Exercise -
Go over the data and keep only the lines that include "computer".

Source material -
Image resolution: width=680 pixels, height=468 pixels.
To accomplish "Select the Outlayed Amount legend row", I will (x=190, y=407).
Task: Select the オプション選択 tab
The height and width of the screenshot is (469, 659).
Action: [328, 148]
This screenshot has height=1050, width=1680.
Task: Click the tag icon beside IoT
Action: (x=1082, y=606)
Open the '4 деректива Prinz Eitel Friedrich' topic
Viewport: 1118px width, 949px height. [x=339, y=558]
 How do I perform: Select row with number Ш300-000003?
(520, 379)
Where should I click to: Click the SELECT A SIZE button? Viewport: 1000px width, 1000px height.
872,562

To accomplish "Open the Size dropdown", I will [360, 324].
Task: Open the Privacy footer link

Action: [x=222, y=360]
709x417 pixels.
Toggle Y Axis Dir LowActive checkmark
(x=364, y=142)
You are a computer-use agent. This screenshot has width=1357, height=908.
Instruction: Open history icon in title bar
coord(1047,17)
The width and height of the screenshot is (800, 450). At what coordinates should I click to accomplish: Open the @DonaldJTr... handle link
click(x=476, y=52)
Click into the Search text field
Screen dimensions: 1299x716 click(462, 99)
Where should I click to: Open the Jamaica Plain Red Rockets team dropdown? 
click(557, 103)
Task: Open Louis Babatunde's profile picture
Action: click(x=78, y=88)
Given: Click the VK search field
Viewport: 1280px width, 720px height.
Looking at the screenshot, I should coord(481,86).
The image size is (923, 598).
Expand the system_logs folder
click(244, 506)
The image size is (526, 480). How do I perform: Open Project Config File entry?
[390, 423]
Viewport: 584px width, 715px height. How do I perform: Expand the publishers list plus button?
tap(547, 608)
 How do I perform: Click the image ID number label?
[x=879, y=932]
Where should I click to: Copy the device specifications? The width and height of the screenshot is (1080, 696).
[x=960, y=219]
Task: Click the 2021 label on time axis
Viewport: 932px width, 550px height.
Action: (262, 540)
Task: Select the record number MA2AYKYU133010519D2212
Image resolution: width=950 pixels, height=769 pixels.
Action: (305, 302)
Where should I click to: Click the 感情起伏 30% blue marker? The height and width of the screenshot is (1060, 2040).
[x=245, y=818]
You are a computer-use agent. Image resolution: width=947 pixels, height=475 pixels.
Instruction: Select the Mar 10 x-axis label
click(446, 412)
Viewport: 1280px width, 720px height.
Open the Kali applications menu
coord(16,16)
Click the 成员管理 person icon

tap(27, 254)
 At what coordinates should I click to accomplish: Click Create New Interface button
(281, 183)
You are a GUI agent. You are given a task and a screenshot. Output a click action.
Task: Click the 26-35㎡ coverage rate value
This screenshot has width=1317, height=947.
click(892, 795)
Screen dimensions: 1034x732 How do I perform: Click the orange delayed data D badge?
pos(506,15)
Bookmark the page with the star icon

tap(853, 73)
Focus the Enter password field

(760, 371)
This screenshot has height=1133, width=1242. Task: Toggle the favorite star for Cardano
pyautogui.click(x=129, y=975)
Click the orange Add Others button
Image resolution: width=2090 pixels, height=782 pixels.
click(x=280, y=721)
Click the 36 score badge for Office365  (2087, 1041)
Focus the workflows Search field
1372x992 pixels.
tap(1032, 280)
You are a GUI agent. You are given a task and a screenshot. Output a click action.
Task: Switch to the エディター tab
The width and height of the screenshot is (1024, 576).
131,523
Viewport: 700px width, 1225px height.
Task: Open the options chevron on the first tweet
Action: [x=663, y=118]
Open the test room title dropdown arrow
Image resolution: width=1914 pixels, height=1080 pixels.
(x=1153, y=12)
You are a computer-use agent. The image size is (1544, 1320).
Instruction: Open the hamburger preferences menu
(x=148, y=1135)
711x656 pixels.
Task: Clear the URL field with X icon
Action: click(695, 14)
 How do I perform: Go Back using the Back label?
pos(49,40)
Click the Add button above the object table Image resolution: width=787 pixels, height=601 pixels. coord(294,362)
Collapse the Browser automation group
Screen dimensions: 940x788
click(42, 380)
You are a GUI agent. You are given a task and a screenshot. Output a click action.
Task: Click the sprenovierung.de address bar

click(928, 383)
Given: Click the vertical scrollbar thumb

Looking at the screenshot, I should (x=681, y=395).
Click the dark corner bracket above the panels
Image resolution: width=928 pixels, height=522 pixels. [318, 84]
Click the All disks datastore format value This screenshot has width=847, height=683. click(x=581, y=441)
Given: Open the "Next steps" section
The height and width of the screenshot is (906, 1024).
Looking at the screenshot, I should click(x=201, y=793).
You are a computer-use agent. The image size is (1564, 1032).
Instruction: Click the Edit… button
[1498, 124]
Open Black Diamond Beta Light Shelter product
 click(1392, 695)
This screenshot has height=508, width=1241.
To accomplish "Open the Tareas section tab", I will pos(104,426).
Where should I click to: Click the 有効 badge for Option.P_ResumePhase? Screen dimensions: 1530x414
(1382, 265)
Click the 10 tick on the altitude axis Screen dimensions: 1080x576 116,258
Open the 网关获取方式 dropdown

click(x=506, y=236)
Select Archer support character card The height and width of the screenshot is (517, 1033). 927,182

Response to the task -
You are a computer-use agent. This screenshot has width=1357, height=908.
You are a computer-use agent. Image resolution: width=947 pixels, height=475 pixels.
You are a computer-use agent. The image size is (1544, 1320).
You are a computer-use agent. The image size is (1564, 1032).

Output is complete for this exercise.